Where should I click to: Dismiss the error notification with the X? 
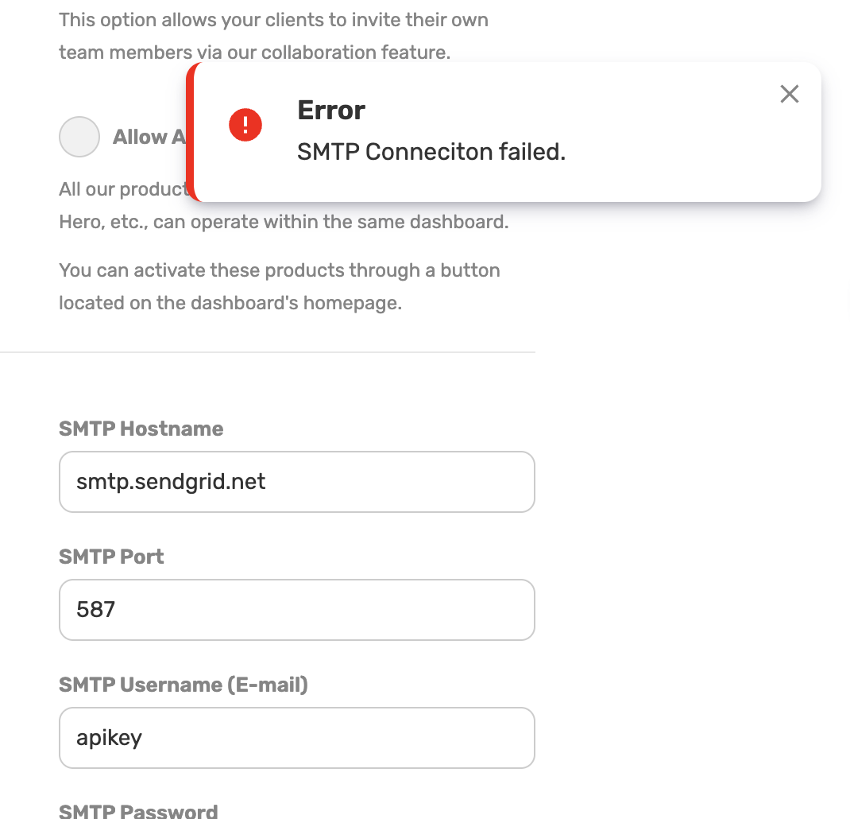(790, 94)
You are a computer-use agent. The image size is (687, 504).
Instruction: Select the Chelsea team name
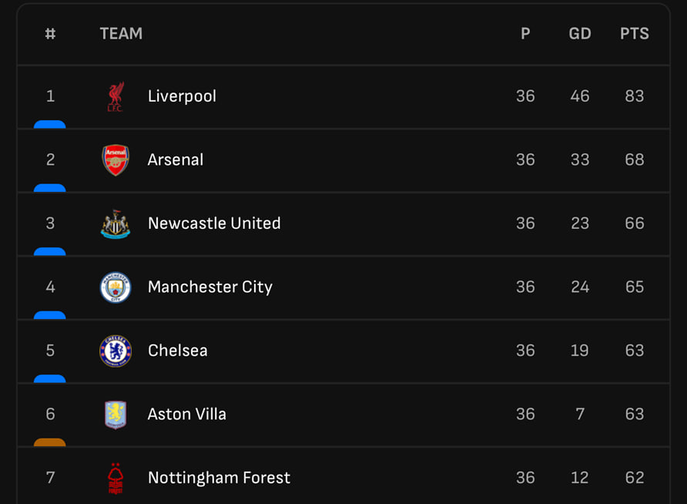pos(178,351)
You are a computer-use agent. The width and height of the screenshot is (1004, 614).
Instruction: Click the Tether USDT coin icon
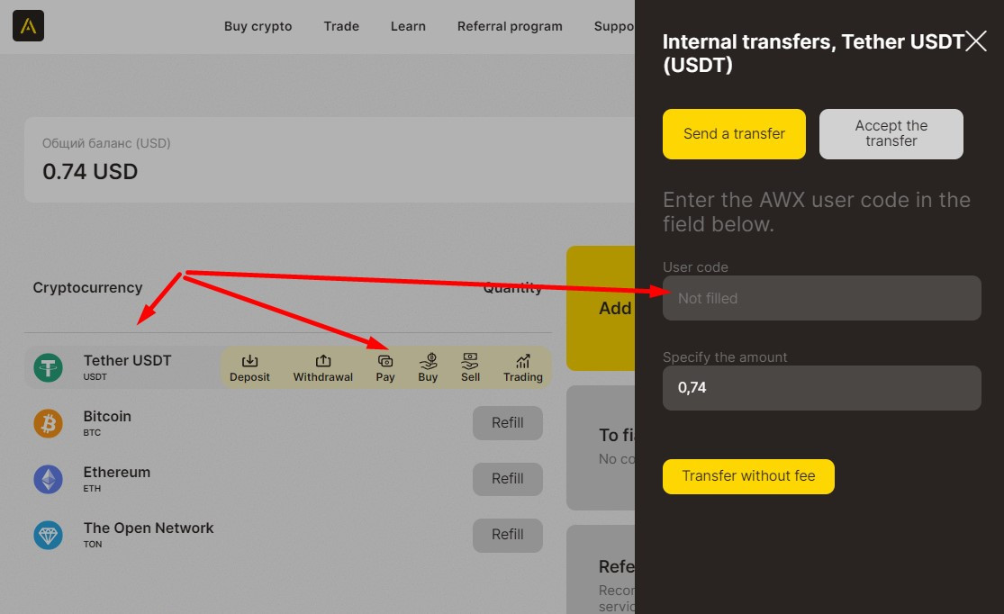click(x=49, y=367)
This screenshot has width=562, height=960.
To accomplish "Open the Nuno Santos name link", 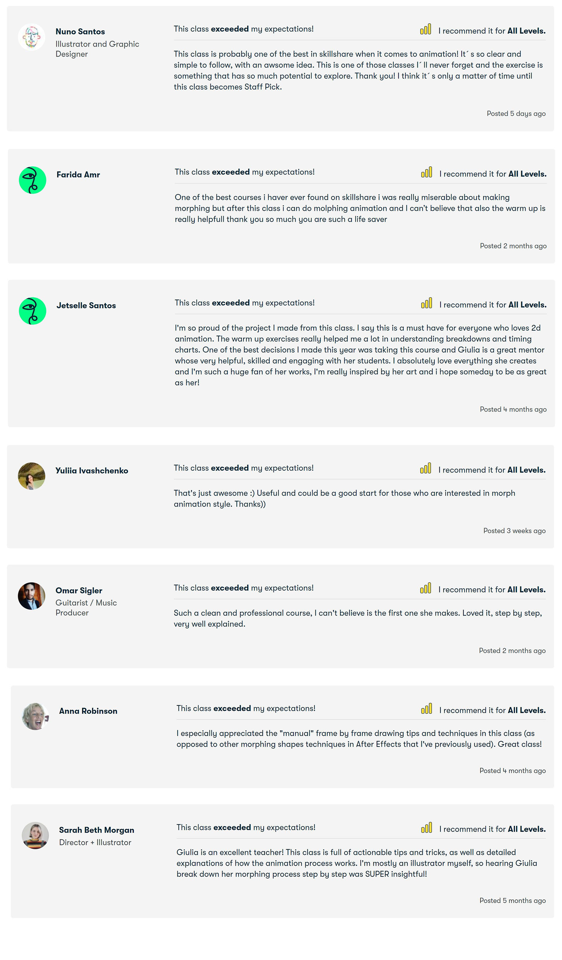I will coord(80,32).
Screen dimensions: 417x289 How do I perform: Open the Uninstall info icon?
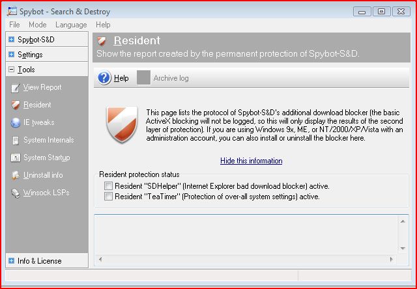[16, 175]
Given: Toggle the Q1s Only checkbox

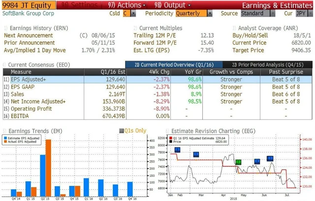Looking at the screenshot, I should (122, 131).
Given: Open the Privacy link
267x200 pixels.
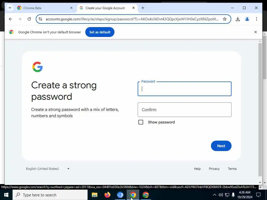Looking at the screenshot, I should tap(214, 169).
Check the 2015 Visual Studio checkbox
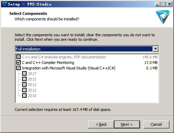The width and height of the screenshot is (174, 133). tap(24, 79)
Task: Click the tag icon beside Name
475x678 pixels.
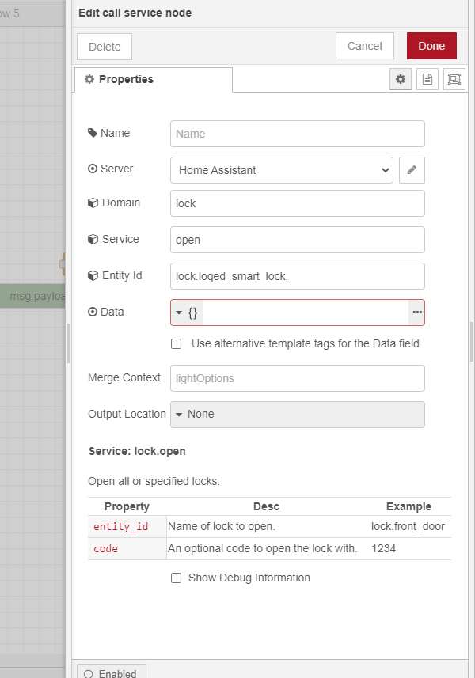Action: (93, 133)
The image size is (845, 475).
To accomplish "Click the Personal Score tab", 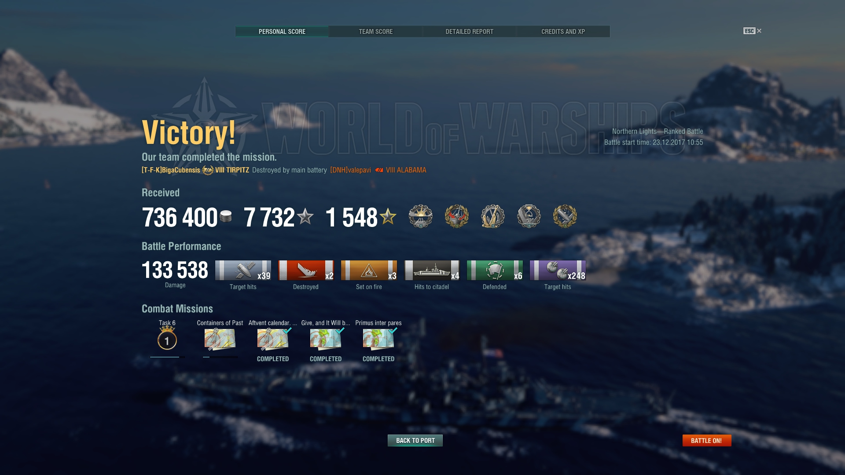I will click(282, 32).
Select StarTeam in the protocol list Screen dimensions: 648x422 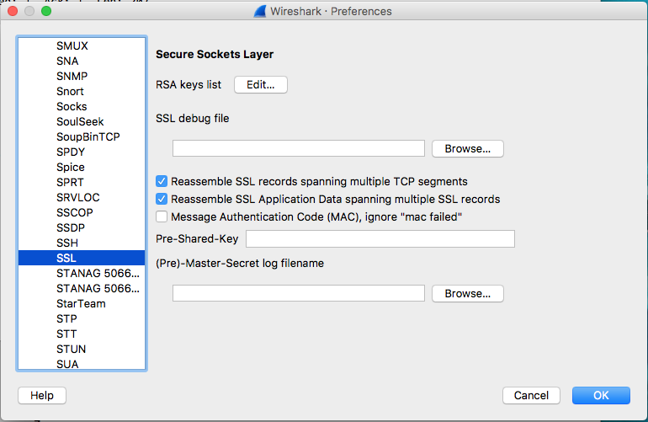point(81,303)
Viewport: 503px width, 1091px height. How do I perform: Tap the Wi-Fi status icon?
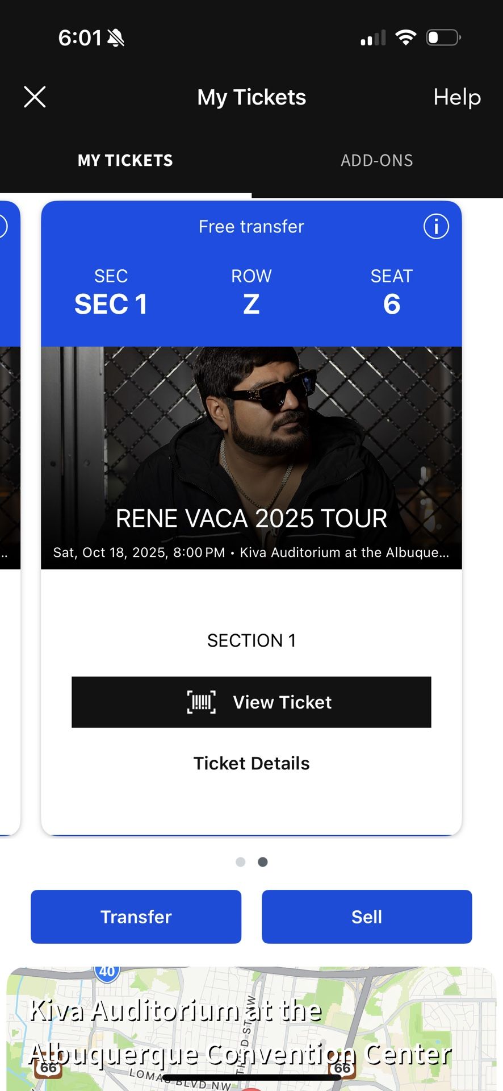pyautogui.click(x=406, y=38)
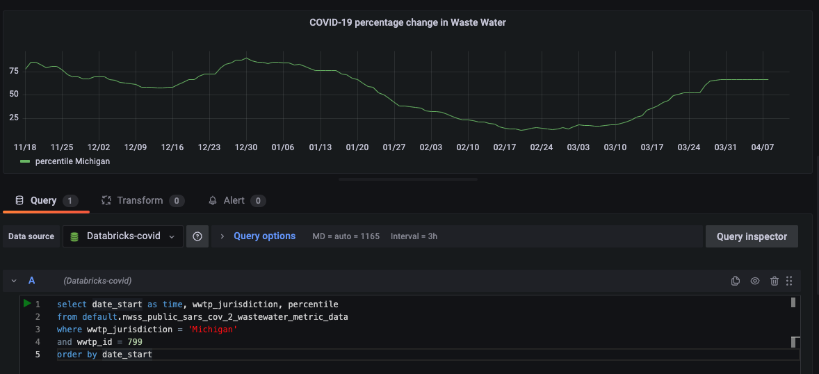The width and height of the screenshot is (819, 374).
Task: Open the Query inspector
Action: [x=752, y=236]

● ● ● ●

About this task:
The lines needed are those in the data above that hold the string "computer"; copy each of them.

Task solution:
You are a computer-use agent. The image size is (687, 504).
You are a computer-use agent. The width and height of the screenshot is (1004, 614).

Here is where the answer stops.